TEXTO PROPORCIONADO:
%%

Quiero una Iglesia pobre para los pobres, nos dice el Papa Francisco en la exhortación Apostólica Evangelii Gaudium, 198. La expresión Iglesia pobre para los pobres no es excluyente, pues, nos acoge a todos, porque todos somos pobres y pecadores, necesitados de la misericordia de Dios. Se refiere a una Iglesia que se decide y actúa desde los pobres, y que se caracteriza por promover la solidaridad y el diálogo para que todos vivan con dignidad; abogar por el discipulado y la misión, aprendiendo de la pobreza de Cristo y reconocer que el poder es servicio a los hermanos.
Jesús ha venido para anunciar el Evangelio a los pobres (Cfr. Lc 4,18). La primera bienaventuranza del Sermón de la montaña reza: Dichosos quienes son pobres ante Dios, porque a ellos pertenece el Reino de los cielos (Cfr. Mt 5,3). Esta opción ha desempeñado un papel importante, en la historia de la Iglesia. Para la Iglesia la opción por los pobres es una categoría teológica antes que cultural, sociológica, política o filosófica.
Dios les otorga su primera misericordia. Esta preferencia divina tiene consecuencias en la vida de fe de todos los cristianos, llamados a tener los mismos sentimientos de Jesucristo” (Flp 2,5). Inspirada en ella, la Iglesia hizo una opción por los pobres entendida como una forma especial de primacía en el ejercicio de la caridad cristiana, de la cual da testimonio toda la tradición eclesial.
Estamos llamados a descubrir a Cristo en ellos, a prestarles nuestra voz en sus causas, pero también a ser sus amigos, a escucharlos, a interpretarlos y a recoger la misteriosa sabiduría que Dios quiere comunicarnos a través de ellos (Cf. EG, 198).

%%

TAREAS POR REALIZAR:
a) Transcribe sin cambios el fragmento del texto sobre la Iglesia pobre para los pobres que comienza en las palabras "Dios les otorga" y termina después de "(Cf. EG, 198).".
b) Según el texto sobre la Iglesia pobre para los pobres, ¿qué tipo de categoría es para la Iglesia la opción por los pobres antes que cultural, sociológica, política o filosófica?
c) Prolonga el texto sobre la Iglesia pobre para los pobres a partir de su última oración.
Las líneas no guardan relación con el texto sobre la Iglesia pobre para los pobres.

DATOS PROPORCIONADOS:

%%

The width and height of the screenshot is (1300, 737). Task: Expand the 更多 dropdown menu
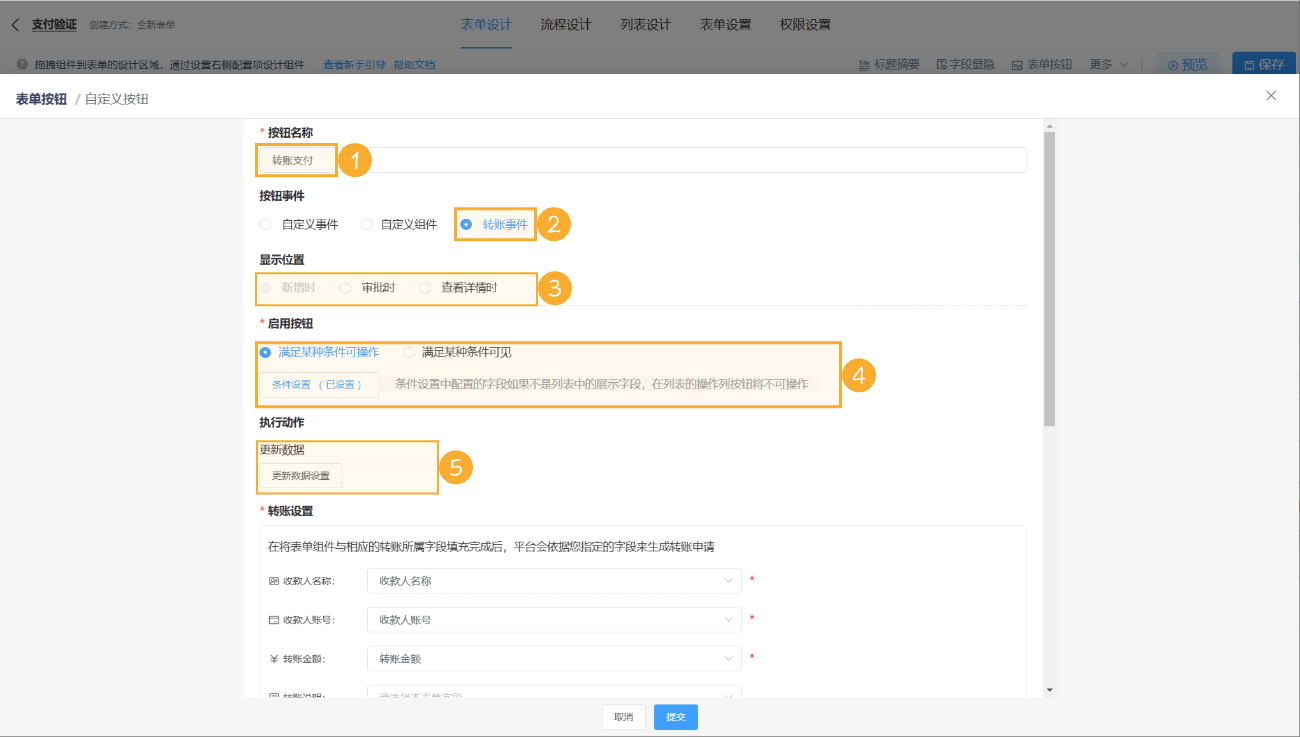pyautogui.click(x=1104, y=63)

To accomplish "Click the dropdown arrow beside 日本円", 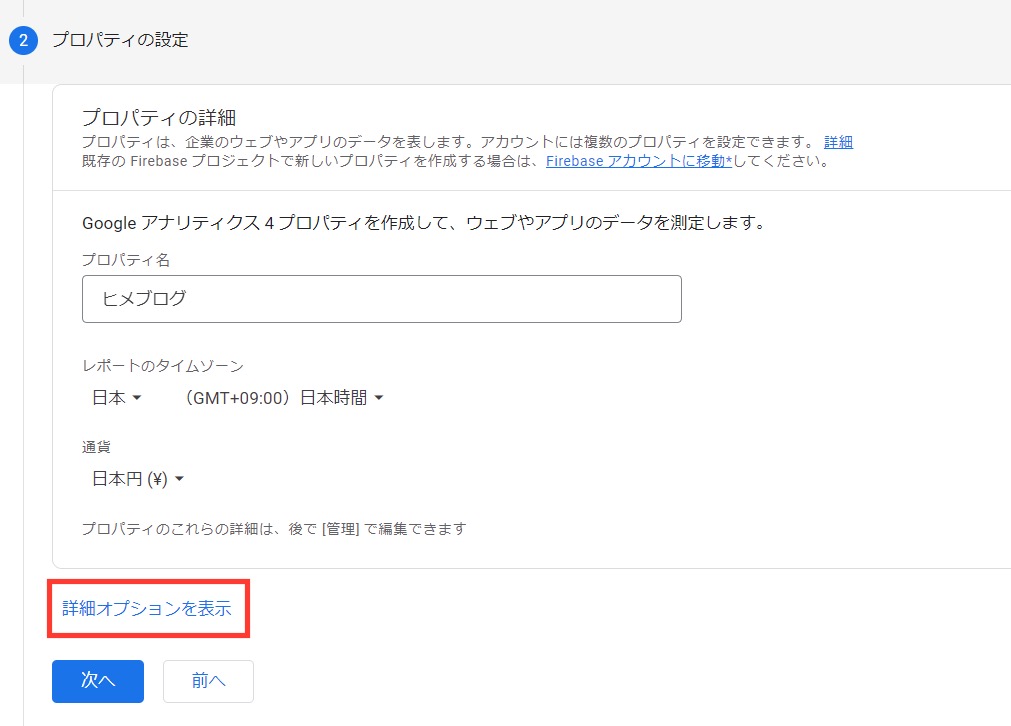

%%

RESULTADOS:
a)
Dios les otorga su primera misericordia. Esta preferencia divina tiene consecuencias en la vida de fe de todos los cristianos, llamados a tener los mismos sentimientos de Jesucristo” (Flp 2,5). Inspirada en ella, la Iglesia hizo una opción por los pobres entendida como una forma especial de primacía en el ejercicio de la caridad cristiana, de la cual da testimonio toda la tradición eclesial.
Estamos llamados a descubrir a Cristo en ellos, a prestarles nuestra voz en sus causas, pero también a ser sus amigos, a escucharlos, a interpretarlos y a recoger la misteriosa sabiduría que Dios quiere comunicarnos a través de ellos (Cf. EG, 198).

b) Una categoría teológica.

c)
La dimensión profética de la Iglesia, dedica tiempo y esfuerzos en denunciar, en los ámbitos públicos, aquellas realidades heridas y frágiles. Pero también nos compromete a reflexionar sobre nuestra propia vida y a reconocer que no somos los mejores. El buen testimonio siempre ha sido y será la mejor predicación ante un mundo desolado y triste.
El nacimiento de Jesús en Belén, que celebramos en estos días, es una invitación a examinar la actitud de nuestro corazón hacia los bienes materiales. La pobreza que ha de vivir el cristiano tiene que ser una pobreza real, ligada al trabajo, a la limpieza, la ayuda a los demás, a la sobriedad, al cuidado de la familia y de la casa común. Debemos ser parcos en las necesidades personales, frenando los gastos superfluos, no cediendo a los caprichos, evitando falsas necesidades, siendo generosos con los pobres. Este es el desprendimiento que Dios espera ver en nosotros, es la voz profética que, en nuestra sociedad de consumo, muchos quieren escuchar.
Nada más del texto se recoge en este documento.